J Biol Chem. 2012 Jun 22. [Epub ahead of print]
The GTPase activity of murine guanylate-binding protein 2 (mGBP2) controls the intracellular localization and recruitment to the parasitophorous vacuole of Toxoplasma gondii
Kravets E, Degrandi D, Weidtkamp-Peters S, Ries B, Konermann C, Felekyan S, Dargazanli JM, Praefcke GJ, Seidel CA, Schmitt L, Smits SH, Pfeffer K.

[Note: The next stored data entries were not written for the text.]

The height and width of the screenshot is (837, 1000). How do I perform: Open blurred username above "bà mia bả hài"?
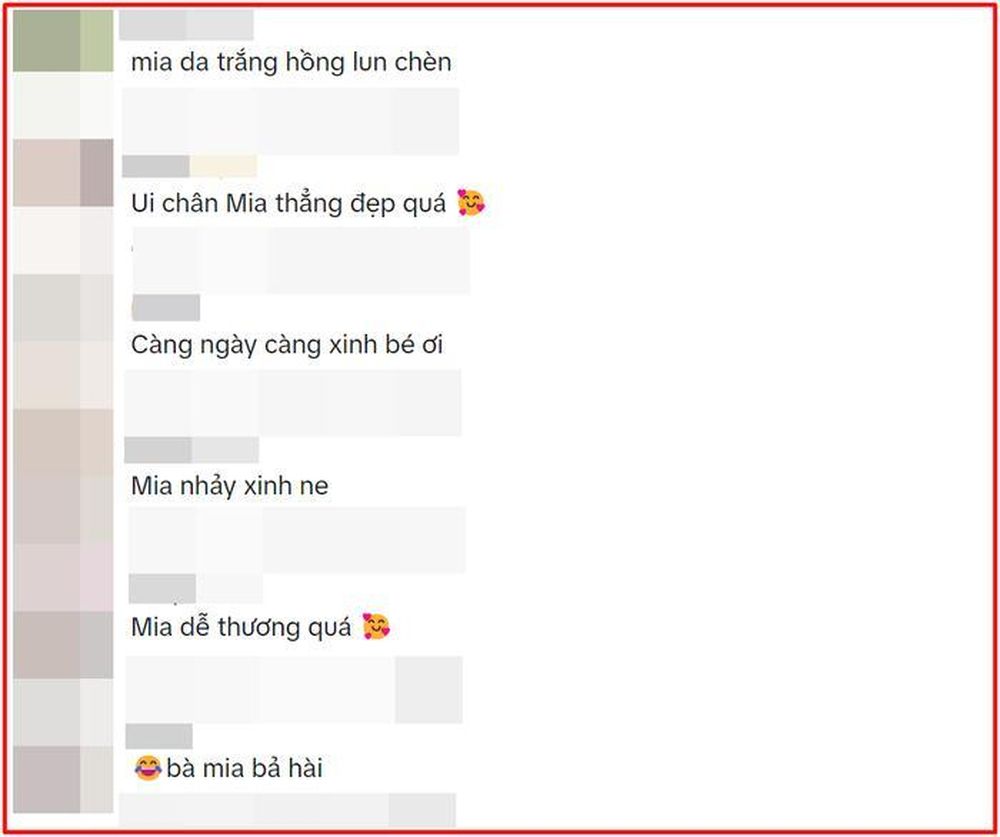pos(159,736)
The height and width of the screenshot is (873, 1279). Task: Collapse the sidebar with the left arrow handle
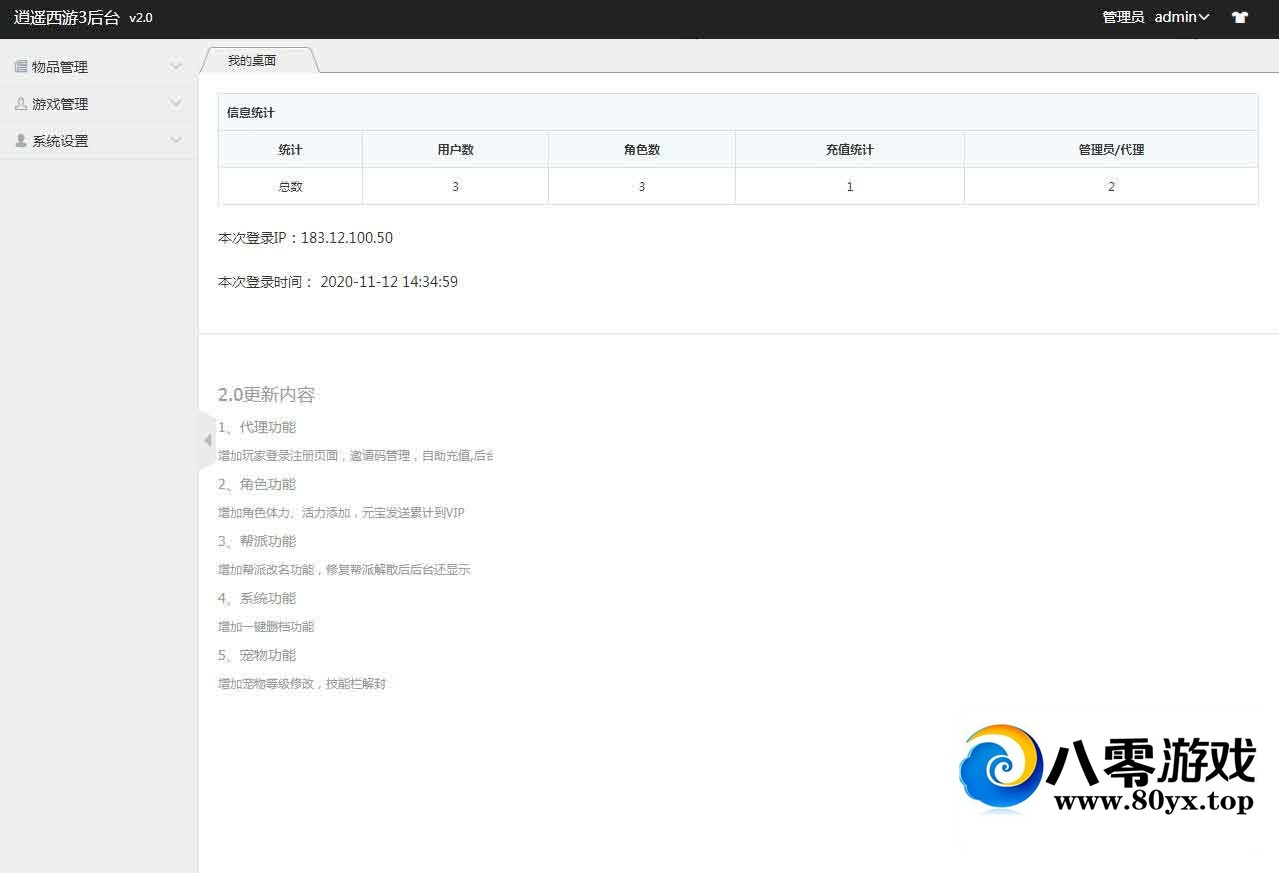[x=207, y=440]
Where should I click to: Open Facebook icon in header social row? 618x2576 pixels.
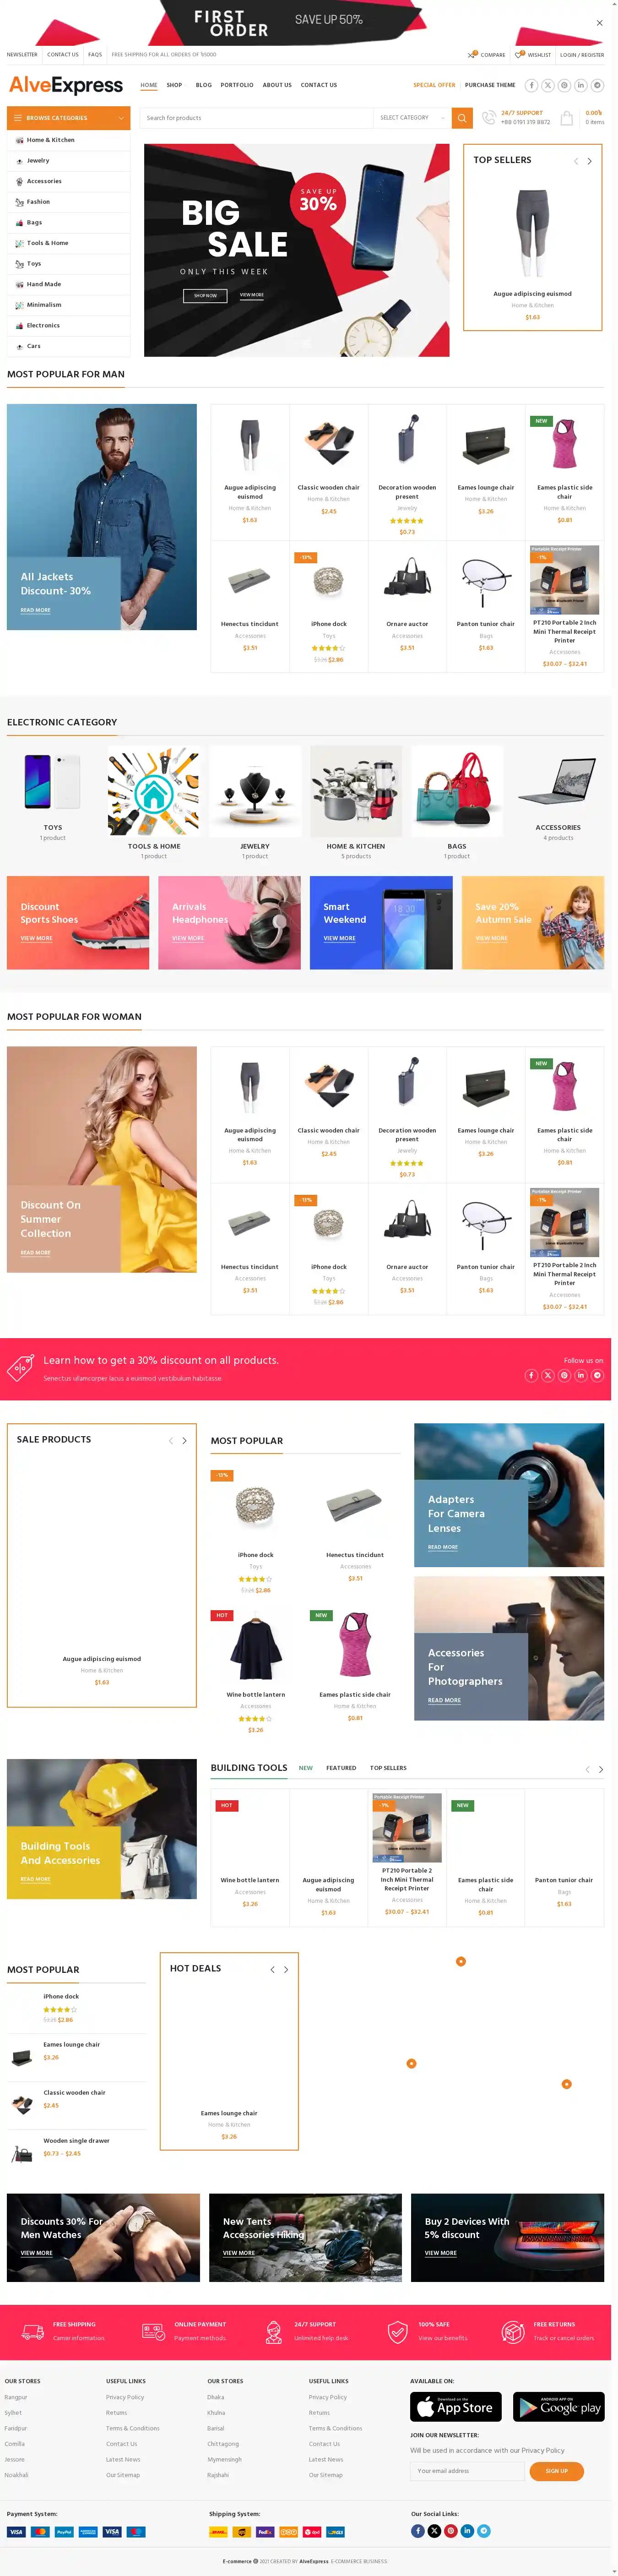[531, 85]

Heinrich-Heine University, Germany;
One of the most abundantly IFN-γ-induced protein families in different cell types are the 65-kDa guanylate-binding proteins (GBPs) which are recruited to the parasitophorous vacuole (PV) of the intracellular parasite T. gondii. Here, we elucidate the relationship between biochemistry and cellular host defense functions of mGBP2 in response to T. gondii. The wild type (WT) protein exhibits low affinities to guanine nucleotides, self-assembles upon guanosine 5' triphosphate (GTP) binding, forming tetramers in the activated state and stimulates the GTPase activity in a cooperative manner. The products of the two consecutive hydrolysis reactions are both GDP and GMP. The biochemical characterization of point mutants in the GTP-binding motifs of mGBP2 revealed amino acid residues that decrease the GTPase activity by orders of magnitude and strongly impair nucleotide binding and multimerization ability. Live cell imaging employing Multiparameter Fluorescence Image Spectroscopy (MFIS) shows that the inducible multimerization of mGBP2 is dependent on a functional GTPase-domain. The consistent results indicate that GTP-binding, self-assembly and stimulated hydrolysis activity are required for physiological localization of the protein in infected and uninfected cells. Ultimately, we show that the GTPase-domain regulates efficient recruitment to T. gondii in response to IFN-γ.